On Mon, Mar 08, 2021 at 12:04:22PM +0100, Richard Biener wrote:
> +;; Further split pinsrq variants of vec_concatv2di to hide the latency
> +;; the GPR->XMM transition(s).
> +(define_peephole2
> + [(match_scratch:DI 3 "Yv")
> + (set (match_operand:V2DI 0 "sse_reg_operand")
> + (vec_concat:V2DI (match_operand:DI 1 "sse_reg_operand")
> + (match_operand:DI 2 "nonimmediate_gr_operand")))]
> + "TARGET_64BIT && TARGET_SSE4_1
> + && !optimize_insn_for_size_p ()"
> + [(set (match_dup 3)
> + (match_dup 2))
> + (set (match_dup 0)
> + (vec_concat:V2DI (match_dup 1)
> + (match_dup 3)))])
Do we really want to do it for all vpinsrqs and not just those where
operands[1] is set from a nonimmediate_gr_operand a few instructions
earlier (or perhaps e.g. other insertions from GPRs)?
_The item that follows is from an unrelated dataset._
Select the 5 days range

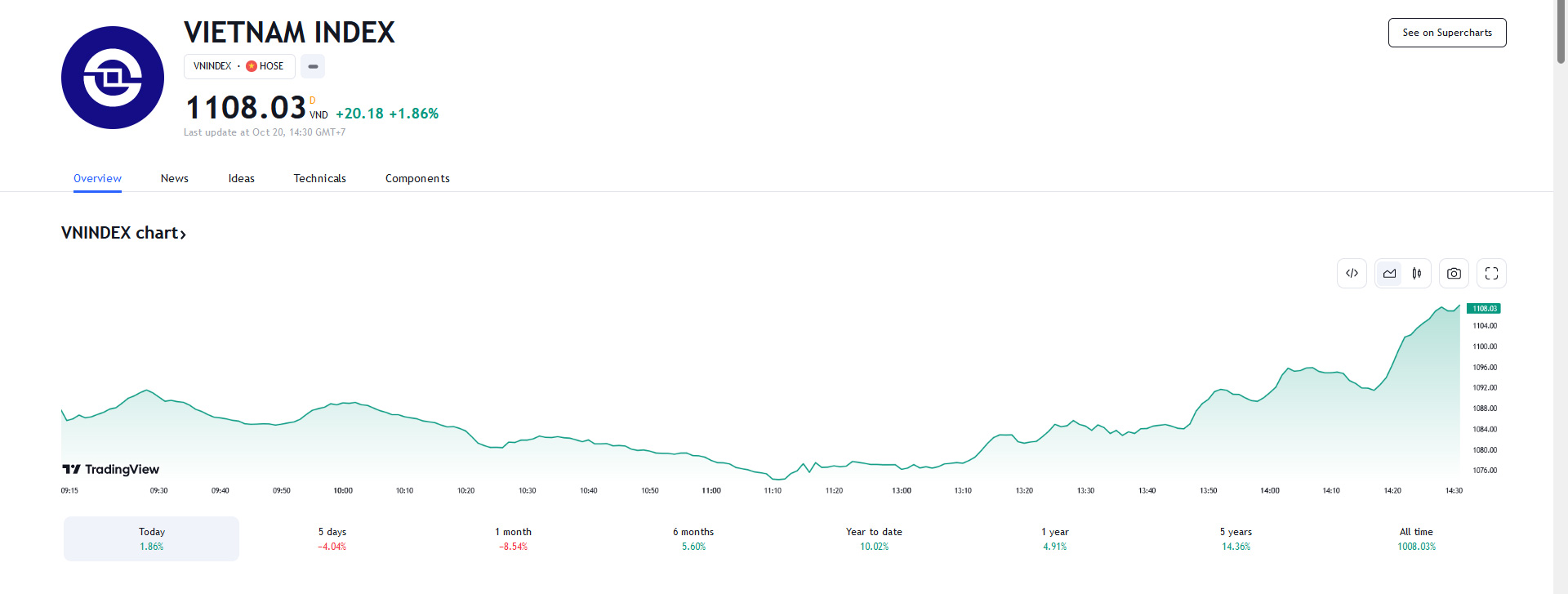(x=332, y=538)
I mean, whether this is a win should depend on the latency of the
operands[1] setter if it is not too far from the vec_concat, if it has low
latency, this will only grow code without benefit, if it has high latency
it indeed could perform the GRP -> XMM move concurrently with the previous
operation.
Hardcoding the operands[1] setter in the peephole2 would mean we couldn't
match some small number of unrelated insns in between, but perhaps the
peephole2 condition could just call a function that walks the IL backward a
little and checks where the setter is and what latency it has?
Jakub